O Instituto questiona, inclusive, a idoneidade do conselheiro paraibano que reprovou suas contas. Na investigação no MPMS, estão anexadas reportagens mostrando que o conselheiro André Carlo Torres Pontes foi alvo de uma operação da Polícia Federal no fim de 2019, por suposto envolvimento em um esquema de corrupção no TCE paraibano.
Ele chegou a ser afastado de suas funções e, com base nisso, o Instituto requisitou a anulação de todos os embargos de contas que ele havia feito. Até hoje, porém, esse pedido de suspeição não foi julgado. Se o pedido tivesse sido acatado, alega o Instituto, deixaria de ser ficha suja e poderia renovar o contrato de Ponta Porã sem qualquer tipo de impedimento.
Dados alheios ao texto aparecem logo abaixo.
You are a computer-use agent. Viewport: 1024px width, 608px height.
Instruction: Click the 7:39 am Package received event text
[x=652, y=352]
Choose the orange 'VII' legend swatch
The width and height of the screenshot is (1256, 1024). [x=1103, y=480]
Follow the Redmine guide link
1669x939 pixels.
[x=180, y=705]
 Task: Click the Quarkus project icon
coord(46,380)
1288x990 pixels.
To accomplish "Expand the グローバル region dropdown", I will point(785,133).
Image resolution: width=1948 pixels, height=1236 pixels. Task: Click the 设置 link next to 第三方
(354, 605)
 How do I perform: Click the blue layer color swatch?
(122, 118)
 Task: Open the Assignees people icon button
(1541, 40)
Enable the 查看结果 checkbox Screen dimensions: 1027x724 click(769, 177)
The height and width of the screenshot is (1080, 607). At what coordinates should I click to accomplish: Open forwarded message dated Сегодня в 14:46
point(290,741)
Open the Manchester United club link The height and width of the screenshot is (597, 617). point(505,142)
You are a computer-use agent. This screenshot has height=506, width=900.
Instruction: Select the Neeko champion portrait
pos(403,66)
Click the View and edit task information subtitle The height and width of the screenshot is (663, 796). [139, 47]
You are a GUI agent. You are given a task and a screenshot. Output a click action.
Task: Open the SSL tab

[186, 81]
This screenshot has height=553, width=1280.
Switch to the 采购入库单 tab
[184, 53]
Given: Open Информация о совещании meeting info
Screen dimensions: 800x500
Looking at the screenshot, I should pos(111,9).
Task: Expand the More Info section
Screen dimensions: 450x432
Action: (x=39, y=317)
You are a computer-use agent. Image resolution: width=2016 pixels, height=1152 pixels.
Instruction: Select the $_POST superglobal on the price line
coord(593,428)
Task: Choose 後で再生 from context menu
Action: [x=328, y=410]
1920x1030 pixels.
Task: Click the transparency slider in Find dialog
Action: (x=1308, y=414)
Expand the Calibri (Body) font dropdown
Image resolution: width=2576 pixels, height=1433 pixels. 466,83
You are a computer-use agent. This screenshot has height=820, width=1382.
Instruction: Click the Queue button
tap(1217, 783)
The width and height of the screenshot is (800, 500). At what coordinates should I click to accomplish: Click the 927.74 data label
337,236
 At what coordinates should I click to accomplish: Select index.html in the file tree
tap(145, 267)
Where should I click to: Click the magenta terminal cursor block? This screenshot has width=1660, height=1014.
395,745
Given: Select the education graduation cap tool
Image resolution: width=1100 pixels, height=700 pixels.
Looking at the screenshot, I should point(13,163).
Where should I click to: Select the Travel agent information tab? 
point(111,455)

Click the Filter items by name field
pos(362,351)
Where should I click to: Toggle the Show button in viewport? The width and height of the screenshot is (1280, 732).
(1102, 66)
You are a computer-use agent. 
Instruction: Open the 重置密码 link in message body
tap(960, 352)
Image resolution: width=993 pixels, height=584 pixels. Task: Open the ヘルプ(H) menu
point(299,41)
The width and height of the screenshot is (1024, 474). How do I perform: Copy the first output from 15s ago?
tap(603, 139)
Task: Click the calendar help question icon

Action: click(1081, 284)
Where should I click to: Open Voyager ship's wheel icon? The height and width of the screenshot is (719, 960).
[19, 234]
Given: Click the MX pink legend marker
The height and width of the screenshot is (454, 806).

Outro argumento usado pelo Instituto, e desconsiderado pela administração de Mato Grosso do Sul, é o fato de todas as supostas irregularidades encontradas na Paraíba terem sido decorrentes da falta de repasses financeiros do governo do Estado, e não por má gestão ou fraude do Acqua.
Saiba
No inquérito civil aberto pelo MPMS, o promotor Gabriel da Costa Rodrigues Alves ressalta que a investigação não trata da legalidade da não renovação do contrato, mas sim da forma como ela foi feita.
NOVO CHAMAMENTO
Na recomendação publicada no Diário Oficial do MPMS de segunda-feira, a promotoria fixa prazo de 180 dias para que o governo do Estado faça novo chamamento público para escolher uma nova organização social para administrar o hospital de Ponta Porã, já que o Instituto Social Mais Saúde, que assumiu a gestão do hospital na semana passada, foi contratado sem concorrência pública e sem aviso às autoridades municipais de saúde da região sul do Estado.
O governo do Estado já se comprometeu a fazer o chamamento no prazo previsto, conforme a publicação do MPMS, mas ainda não divulgou data para isso.
O Correio do Estado procurou a SES sobre a situação do contrato em Três Lagoas, mas até o fechamento desta edição não houve retorno.